The LSAT has been upended by the pandemic. It’s traditionally a five-section test given in person at testing centers, with four scored sections and a fifth experimental section that doesn’t count toward the test taker’s final score. The Council stopped giving in-person LSAT exams at the start of the COVID-19 pandemic and instead developed the LSAT Flex, which was a remotely proctored, three-section online exam with no experimental section.
The Council administered the LSAT Flex 10 times before retiring it in June. August marked the debut of the four-section online version of the LSAT, which reinstates the unscored experimental section, and scores from that exam were released Friday.
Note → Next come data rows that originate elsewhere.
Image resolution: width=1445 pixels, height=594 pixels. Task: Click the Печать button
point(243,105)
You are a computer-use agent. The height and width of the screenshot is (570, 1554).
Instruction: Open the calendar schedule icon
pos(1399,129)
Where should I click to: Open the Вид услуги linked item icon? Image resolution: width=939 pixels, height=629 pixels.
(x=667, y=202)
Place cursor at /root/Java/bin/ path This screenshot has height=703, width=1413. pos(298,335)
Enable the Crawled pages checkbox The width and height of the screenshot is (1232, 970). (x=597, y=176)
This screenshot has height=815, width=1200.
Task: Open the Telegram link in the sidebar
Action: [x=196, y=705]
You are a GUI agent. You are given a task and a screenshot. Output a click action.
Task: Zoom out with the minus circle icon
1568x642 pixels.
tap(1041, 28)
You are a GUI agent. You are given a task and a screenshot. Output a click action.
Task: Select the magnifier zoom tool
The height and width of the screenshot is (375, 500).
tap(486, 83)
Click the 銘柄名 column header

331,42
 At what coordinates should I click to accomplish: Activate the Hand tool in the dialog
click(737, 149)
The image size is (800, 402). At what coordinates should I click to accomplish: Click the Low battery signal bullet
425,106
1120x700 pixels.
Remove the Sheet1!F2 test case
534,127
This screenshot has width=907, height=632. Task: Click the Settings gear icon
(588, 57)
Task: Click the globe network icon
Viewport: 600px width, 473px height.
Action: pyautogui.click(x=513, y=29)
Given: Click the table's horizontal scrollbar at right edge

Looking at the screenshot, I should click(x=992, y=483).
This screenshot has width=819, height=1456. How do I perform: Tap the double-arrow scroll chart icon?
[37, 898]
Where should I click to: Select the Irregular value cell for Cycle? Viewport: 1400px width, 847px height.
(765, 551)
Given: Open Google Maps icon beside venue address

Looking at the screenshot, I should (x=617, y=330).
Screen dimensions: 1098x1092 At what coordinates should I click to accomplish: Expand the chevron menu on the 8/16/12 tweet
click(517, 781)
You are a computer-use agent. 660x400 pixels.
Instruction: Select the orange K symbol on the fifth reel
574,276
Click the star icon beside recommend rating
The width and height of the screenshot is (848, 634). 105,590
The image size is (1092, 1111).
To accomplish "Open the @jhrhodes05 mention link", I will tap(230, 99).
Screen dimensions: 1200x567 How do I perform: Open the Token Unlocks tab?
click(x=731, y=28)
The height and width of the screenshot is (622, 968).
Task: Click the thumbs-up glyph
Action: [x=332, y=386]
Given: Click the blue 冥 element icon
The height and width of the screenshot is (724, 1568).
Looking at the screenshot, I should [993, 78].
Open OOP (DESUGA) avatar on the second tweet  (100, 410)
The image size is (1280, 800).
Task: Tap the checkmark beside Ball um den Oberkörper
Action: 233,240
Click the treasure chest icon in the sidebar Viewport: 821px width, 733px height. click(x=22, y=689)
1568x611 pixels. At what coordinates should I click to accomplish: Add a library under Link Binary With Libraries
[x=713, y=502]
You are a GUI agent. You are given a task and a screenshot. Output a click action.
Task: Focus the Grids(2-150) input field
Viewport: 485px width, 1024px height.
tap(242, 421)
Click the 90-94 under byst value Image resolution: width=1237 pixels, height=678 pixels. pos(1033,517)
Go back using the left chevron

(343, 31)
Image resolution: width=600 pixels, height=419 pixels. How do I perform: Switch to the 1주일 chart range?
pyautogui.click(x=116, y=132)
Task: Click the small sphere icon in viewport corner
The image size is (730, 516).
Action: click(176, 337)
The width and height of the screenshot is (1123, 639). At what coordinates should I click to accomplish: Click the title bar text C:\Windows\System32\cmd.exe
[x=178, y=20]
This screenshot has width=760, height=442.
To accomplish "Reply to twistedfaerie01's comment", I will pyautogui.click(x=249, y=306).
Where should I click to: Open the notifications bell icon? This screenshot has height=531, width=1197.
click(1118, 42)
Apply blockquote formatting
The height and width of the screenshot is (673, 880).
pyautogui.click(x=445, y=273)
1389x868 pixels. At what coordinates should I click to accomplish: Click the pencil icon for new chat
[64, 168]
“One has to think that taking the test at home is having a positive effect on scores, and that the benefit there is strong enough to make the test length less important,” said Dave Killoran, chief executive officer of LSAT prep company PowerScore, on why scores on the Flex and now the online LSAT have trended higher.
Krinsky agreed that the shift to at-home testing has likely alleviated some of the anxiety that examinees feel on test day, but the Council has pushed back against the notion that the online exams themselves are easier than their in-person predecessors. Surveys of pandemic-era LSAT takers show that they on average spent 25% to 30% more time studying for the test than examinees in previous years, Krinsky said.
August marks the start of the new law school admissions season, and the volume of people who sat for last month’s exam bodes well for another robust cycle. The next exam in October is already on track to have about 2,000 more takers than in 2021 if current registration trends hold, Krinsky said. That may well translate into another competitive year for applicants, Killoran noted.